* **Direction**
Arrange the rows as a Markdown table with the columns "No." and "Line," starting at the first row and ending at the line containing "pyautogui.click(x=24, y=486)". Leave out blank lines.

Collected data
--- begin ---

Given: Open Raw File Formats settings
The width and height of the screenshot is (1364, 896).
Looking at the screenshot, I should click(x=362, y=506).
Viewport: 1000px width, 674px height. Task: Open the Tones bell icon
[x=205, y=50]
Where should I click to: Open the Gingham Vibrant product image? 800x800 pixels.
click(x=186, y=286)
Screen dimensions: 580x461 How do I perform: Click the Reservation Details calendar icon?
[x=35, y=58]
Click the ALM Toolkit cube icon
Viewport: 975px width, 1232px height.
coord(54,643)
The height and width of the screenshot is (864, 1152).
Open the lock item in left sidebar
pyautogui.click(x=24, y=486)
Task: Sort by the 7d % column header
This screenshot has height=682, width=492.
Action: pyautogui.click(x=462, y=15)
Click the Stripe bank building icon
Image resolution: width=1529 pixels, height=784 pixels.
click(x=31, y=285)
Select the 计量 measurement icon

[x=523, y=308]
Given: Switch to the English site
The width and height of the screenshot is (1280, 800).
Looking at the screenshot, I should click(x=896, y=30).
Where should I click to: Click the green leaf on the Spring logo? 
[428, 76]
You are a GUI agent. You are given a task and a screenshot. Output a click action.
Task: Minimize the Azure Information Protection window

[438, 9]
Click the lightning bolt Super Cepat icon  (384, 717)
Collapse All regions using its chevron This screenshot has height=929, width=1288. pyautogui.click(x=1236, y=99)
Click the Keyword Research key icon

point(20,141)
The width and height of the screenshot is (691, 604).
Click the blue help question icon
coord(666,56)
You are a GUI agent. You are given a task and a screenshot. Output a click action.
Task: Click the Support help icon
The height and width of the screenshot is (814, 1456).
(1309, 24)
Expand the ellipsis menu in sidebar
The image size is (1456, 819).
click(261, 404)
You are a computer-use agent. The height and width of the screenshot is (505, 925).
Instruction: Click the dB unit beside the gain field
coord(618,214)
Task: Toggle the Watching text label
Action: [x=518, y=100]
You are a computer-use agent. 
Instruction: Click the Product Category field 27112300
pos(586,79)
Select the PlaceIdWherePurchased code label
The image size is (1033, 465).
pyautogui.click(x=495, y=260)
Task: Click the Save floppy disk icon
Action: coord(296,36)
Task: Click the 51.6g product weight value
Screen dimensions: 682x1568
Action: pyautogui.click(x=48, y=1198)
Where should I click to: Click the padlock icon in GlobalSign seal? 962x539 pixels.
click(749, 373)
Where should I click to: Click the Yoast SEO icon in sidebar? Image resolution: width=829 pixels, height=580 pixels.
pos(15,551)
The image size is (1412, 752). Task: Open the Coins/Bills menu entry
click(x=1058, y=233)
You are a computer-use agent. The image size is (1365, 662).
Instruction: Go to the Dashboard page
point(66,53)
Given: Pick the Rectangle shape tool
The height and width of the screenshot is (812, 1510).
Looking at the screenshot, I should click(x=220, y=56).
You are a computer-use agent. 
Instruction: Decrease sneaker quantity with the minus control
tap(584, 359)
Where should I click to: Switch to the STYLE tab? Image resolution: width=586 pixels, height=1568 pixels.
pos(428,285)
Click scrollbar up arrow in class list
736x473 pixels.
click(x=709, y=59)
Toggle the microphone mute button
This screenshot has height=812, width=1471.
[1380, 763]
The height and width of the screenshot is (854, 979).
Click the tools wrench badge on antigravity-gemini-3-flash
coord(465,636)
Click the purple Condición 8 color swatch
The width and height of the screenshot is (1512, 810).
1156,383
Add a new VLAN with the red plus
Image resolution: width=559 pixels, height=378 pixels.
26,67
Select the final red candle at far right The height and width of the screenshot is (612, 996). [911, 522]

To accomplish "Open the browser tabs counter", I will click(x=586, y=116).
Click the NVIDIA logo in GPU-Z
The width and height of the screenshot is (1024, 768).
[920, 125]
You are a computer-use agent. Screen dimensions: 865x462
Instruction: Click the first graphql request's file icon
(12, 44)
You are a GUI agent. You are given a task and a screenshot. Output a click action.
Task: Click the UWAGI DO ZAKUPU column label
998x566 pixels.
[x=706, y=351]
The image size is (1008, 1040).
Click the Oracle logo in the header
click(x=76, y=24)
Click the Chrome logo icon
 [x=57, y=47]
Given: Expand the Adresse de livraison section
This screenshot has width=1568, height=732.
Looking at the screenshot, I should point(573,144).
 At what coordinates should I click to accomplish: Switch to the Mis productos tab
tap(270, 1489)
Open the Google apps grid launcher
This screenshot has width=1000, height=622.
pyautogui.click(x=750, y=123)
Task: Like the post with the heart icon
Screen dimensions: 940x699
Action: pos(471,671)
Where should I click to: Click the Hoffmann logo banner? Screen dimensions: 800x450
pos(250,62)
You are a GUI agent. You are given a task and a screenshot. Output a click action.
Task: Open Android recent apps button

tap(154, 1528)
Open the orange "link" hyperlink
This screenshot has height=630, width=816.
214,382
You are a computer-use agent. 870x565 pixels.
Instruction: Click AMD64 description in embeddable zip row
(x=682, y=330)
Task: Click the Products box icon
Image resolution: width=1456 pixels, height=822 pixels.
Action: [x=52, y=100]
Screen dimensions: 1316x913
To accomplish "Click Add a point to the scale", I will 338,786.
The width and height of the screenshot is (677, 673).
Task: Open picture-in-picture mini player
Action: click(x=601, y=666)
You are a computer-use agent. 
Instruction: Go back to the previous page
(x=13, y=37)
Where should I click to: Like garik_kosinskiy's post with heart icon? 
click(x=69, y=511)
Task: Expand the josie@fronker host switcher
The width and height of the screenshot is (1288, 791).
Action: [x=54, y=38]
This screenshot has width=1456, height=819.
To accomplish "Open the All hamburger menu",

--- end ---

* **Answer below**
| No. | Line |
|---|---|
| 1 | Given: Open Raw File Formats settings |
| 2 | The width and height of the screenshot is (1364, 896). |
| 3 | Looking at the screenshot, I should click(x=362, y=506). |
| 4 | Viewport: 1000px width, 674px height. Task: Open the Tones bell icon |
| 5 | [x=205, y=50] |
| 6 | Where should I click to: Open the Gingham Vibrant product image? 800x800 pixels. |
| 7 | click(x=186, y=286) |
| 8 | Screen dimensions: 580x461 How do I perform: Click the Reservation Details calendar icon? |
| 9 | [x=35, y=58] |
| 10 | Click the ALM Toolkit cube icon |
| 11 | Viewport: 975px width, 1232px height. |
| 12 | coord(54,643) |
| 13 | The height and width of the screenshot is (864, 1152). |
| 14 | Open the lock item in left sidebar |
| 15 | pyautogui.click(x=24, y=486) |